--- Task goal ---
Convert the rows below into a JSON list of strings, one string per line, skipping blank lines. Leave the pictures out.

--- Exercise inputs ---
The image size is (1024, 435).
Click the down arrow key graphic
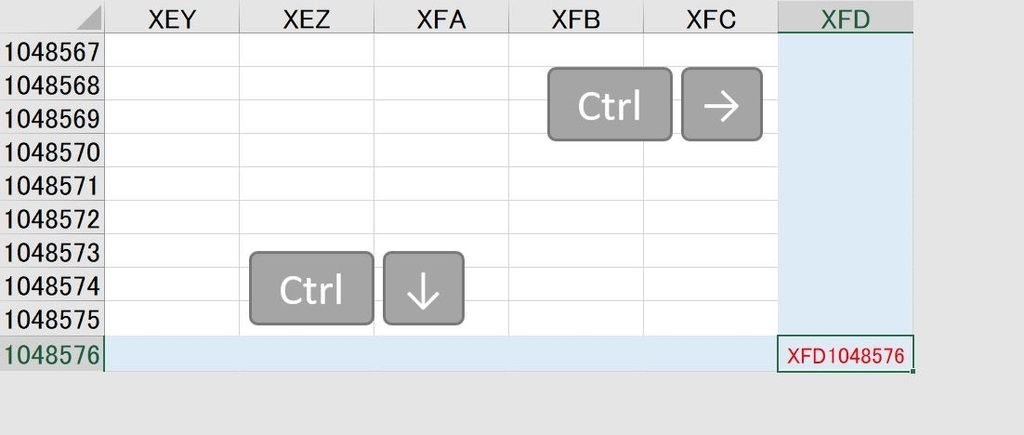423,289
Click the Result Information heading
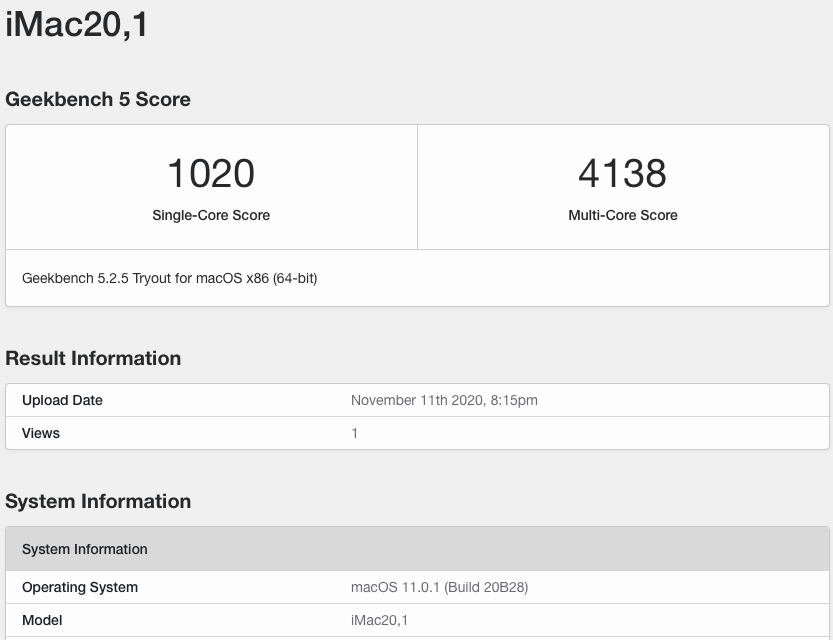 click(93, 358)
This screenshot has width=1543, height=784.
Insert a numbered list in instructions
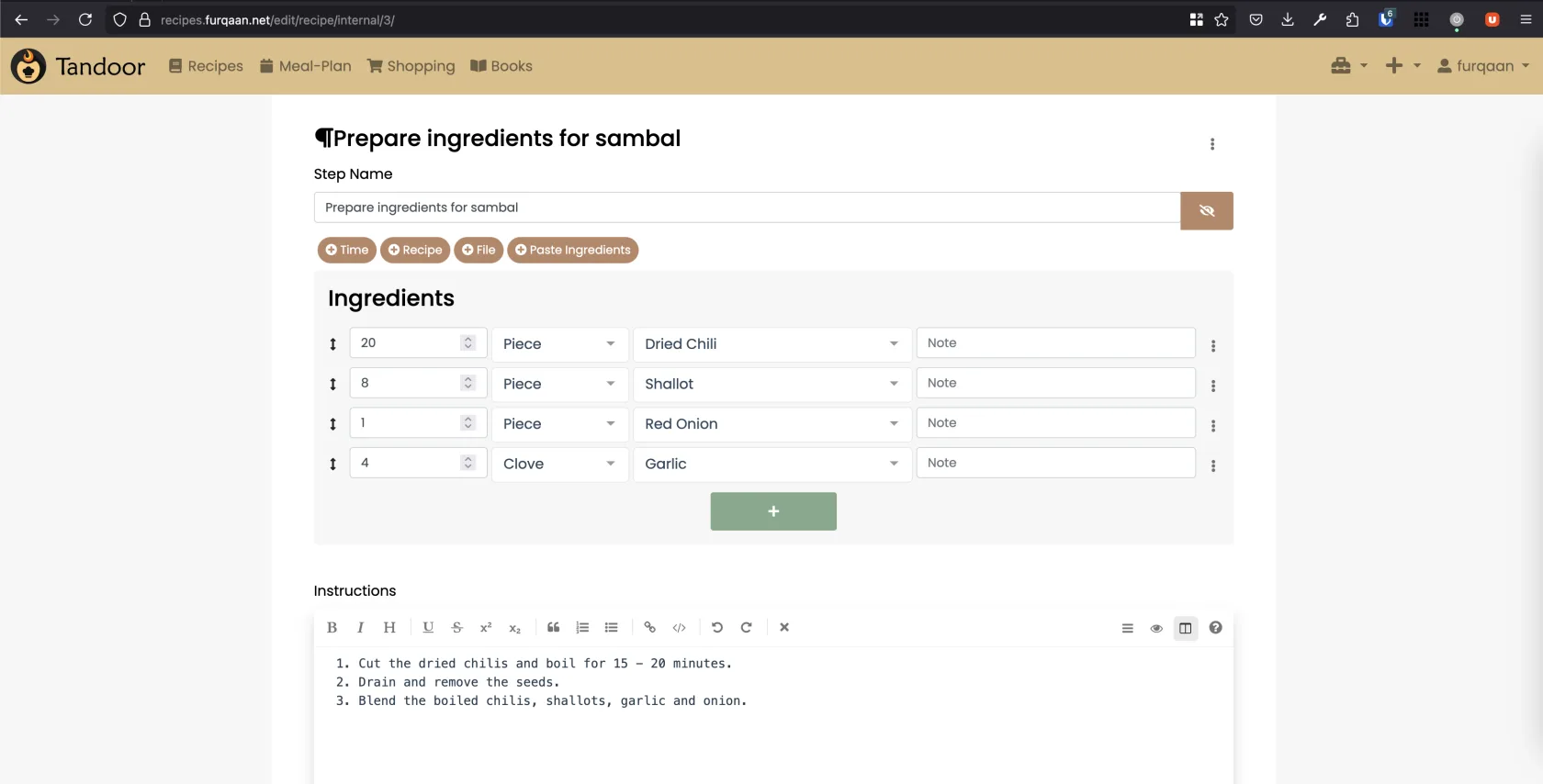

--- Exercise output ---
[
  "The image size is (1024, 435).",
  "Click the down arrow key graphic",
  "423,289",
  "Click the Result Information heading",
  " click(93, 358)",
  "This screenshot has width=1543, height=784.",
  "Insert a numbered list in instructions"
]